Mast cell disorder is caused by abnormal accumulation of a type of white blood cell, which leads to allergies.
“It is publicly understood that Modern and Pfizer-BioNTech are concerned about reports of rare, severe allergic reactions to COVID-19 vaccines,” said Fauci. “The information gathered during this test will recommend doctors to people who are highly allergic or have a mast cell disorder regarding the risks and benefits of receiving these two vaccines. However, for most people, the COVID-19 vaccination The benefits of have outweighed the risks. “
Universities aim to protect against outbreaks
Recent cases of Kovid-19 were small due to their reduced participation and vaccinations of younger people, Fauci said. Now, some universities are implementing policies to avoid further outbreaks among their students.
The University of Chicago has issued a stay order for students staying in the hall of residence for the next seven days, a letter from the dean and vice president said Thursday.
The order comes after more than 50 cases of Kovid-19 were detected among the students. It is, according to the paper, the largest group of cases experienced by the school since the beginning of the academic year.
“Many of these cases may be related to one or more parties organized by the off-campus fraternity for the past one week,” the letter said.
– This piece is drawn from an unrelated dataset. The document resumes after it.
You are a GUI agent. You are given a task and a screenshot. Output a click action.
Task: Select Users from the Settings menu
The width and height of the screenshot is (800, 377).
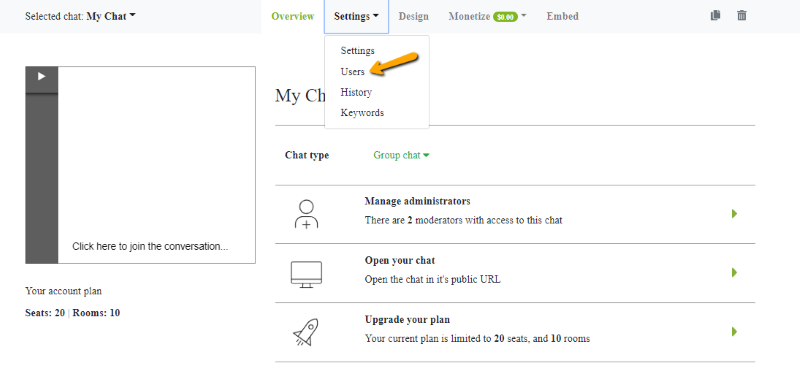click(x=353, y=71)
Meanwhile, the University of Notre Dame in Indiana as well as Syracuse University and Ithaca College in New York are joining a growing list of colleges and universities requiring the Kovid-19 vaccine for students before returning to campuses in the fall.
Several other schools made similar announcements this week. CNN has counted 14 colleges and universities nationwide that have announced they will require students to be fully vaccinated.
“After a long year, this is all we should expect to return to a normal campus experience,” said Syracuse Chancellor Kent Siaverd. “At every turn, you have demonstrated what it means to be Orange by navigating these extraordinary times with grit, grace and determination. Now, I ask that each of you take the next step by getting vaccinated.”
Correction: An earlier version of this story incorrectly stated how many Americans have received at least one dose of the Kovid-19 vaccine. It is one third of all Americans.
CNN’s Deidre McPhillips, Hannah Sarisohan, Rebekah Rees, Ashley Aahn, Holly Silverman, Elizabeth Stuart and Lauren Mascarenhas contributed to this report.